··· Excerpted data ···

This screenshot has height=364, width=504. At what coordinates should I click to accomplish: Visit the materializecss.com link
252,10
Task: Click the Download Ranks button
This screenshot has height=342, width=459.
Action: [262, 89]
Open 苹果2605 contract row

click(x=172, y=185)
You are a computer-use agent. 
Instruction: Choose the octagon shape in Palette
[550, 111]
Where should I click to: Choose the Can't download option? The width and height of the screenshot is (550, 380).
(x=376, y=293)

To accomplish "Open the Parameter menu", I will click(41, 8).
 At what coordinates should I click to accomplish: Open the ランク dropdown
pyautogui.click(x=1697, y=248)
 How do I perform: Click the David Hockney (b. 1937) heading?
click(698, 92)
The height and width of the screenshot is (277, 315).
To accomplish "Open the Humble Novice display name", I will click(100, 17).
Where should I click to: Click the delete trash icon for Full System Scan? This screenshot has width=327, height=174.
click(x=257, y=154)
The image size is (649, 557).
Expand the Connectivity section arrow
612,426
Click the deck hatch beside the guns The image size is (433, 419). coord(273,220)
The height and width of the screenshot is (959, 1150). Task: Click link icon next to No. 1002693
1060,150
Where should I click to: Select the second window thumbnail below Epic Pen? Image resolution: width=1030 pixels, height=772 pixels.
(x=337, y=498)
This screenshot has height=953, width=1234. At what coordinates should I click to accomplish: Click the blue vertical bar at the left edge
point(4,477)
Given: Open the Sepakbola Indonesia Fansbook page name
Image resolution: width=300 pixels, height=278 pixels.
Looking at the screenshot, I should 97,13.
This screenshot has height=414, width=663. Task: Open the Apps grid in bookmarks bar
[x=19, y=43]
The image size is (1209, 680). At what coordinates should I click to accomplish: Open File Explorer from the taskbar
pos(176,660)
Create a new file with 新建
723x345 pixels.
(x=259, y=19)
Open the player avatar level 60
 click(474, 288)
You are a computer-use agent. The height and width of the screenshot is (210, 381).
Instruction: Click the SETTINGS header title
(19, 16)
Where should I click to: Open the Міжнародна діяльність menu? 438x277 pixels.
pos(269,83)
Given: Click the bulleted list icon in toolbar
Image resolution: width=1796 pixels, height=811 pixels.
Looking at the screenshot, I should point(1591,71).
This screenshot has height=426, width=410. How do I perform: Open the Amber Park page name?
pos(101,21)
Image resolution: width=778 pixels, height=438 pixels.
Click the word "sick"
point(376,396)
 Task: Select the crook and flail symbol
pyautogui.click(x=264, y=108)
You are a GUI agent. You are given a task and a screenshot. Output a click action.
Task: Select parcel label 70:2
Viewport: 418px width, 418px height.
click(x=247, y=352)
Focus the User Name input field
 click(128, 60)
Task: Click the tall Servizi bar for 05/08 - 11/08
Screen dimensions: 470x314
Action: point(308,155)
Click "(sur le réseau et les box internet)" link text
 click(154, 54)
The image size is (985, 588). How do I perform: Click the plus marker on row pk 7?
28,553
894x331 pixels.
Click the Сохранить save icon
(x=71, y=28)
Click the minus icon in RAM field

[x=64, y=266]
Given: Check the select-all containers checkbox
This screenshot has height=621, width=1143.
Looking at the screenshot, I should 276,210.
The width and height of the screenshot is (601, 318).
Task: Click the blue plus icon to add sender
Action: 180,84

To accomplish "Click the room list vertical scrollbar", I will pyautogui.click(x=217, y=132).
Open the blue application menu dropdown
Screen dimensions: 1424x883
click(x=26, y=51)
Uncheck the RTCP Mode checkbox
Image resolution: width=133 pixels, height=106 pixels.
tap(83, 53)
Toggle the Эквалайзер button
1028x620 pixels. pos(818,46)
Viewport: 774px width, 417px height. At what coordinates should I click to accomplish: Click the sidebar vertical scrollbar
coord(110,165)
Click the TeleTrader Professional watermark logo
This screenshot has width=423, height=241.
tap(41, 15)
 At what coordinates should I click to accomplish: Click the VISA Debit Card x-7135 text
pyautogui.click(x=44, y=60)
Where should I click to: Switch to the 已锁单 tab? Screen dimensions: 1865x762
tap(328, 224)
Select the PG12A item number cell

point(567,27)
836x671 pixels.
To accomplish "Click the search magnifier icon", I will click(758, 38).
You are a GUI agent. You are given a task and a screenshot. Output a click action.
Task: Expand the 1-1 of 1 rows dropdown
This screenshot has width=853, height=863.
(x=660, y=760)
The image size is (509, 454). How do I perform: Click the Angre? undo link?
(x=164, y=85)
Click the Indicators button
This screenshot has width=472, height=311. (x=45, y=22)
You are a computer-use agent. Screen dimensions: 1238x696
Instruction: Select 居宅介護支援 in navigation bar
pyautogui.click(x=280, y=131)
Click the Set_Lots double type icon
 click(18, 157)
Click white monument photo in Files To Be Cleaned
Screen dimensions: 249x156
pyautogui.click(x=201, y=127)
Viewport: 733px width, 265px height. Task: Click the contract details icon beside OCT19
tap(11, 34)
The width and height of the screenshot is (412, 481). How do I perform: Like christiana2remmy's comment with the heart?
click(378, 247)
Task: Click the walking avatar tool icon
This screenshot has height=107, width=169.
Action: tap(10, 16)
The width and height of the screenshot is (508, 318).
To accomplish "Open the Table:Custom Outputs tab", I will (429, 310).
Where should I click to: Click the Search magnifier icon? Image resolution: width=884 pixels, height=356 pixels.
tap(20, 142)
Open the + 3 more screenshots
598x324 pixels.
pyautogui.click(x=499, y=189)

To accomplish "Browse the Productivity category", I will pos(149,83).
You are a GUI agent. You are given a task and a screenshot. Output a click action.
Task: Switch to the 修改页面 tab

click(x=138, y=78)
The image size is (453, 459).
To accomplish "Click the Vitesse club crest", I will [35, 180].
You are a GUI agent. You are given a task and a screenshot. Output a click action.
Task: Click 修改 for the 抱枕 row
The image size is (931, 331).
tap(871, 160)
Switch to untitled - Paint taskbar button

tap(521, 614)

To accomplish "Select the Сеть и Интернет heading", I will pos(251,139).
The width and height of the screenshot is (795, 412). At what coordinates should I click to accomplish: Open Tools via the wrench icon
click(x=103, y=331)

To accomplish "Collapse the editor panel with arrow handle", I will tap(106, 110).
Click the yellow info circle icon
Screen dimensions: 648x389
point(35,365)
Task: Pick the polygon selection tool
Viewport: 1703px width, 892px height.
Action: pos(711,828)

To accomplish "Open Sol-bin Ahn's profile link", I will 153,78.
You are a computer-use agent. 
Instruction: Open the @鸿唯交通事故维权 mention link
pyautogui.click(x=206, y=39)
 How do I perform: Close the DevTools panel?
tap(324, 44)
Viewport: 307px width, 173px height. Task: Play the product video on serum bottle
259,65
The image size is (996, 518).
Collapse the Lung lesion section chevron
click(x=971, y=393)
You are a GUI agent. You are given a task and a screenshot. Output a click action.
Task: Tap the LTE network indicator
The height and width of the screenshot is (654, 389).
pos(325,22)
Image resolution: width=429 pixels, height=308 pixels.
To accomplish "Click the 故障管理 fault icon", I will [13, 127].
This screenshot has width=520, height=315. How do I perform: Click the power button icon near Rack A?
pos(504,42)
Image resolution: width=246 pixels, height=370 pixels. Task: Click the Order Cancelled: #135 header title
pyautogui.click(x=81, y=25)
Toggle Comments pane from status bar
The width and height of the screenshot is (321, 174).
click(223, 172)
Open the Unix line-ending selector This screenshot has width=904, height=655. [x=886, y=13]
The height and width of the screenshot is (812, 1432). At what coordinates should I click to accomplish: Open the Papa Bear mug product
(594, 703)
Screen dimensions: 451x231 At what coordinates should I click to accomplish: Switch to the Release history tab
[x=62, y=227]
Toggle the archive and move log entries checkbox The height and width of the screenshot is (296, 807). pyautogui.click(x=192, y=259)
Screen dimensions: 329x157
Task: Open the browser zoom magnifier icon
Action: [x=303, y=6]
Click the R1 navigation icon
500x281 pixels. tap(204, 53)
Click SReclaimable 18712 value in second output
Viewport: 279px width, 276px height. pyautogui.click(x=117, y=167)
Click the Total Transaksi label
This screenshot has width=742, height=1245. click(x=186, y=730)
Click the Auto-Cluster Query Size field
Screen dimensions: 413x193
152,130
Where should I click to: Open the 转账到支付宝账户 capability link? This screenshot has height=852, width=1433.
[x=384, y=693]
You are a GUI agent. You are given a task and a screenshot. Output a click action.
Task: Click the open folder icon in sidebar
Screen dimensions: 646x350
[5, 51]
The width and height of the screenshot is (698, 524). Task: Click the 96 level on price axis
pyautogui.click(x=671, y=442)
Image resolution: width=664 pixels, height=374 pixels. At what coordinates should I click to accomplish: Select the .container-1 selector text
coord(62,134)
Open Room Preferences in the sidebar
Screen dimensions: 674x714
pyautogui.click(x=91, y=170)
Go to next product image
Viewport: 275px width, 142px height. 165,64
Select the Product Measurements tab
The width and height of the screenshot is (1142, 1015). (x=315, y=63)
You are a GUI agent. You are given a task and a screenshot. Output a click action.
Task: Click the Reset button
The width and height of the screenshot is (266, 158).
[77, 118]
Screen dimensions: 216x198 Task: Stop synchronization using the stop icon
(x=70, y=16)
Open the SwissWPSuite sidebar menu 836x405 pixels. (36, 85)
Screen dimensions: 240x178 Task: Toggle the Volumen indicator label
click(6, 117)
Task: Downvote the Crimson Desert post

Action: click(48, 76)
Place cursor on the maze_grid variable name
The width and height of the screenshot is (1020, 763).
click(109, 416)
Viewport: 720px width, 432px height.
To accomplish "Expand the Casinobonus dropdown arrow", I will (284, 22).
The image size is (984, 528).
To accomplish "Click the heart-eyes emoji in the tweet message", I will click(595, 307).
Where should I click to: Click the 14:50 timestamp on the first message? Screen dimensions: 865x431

···

• [Task description] Work out how many lines of the listing contain the string "message". Please reply with the number only.

• [Solution to this exercise] 2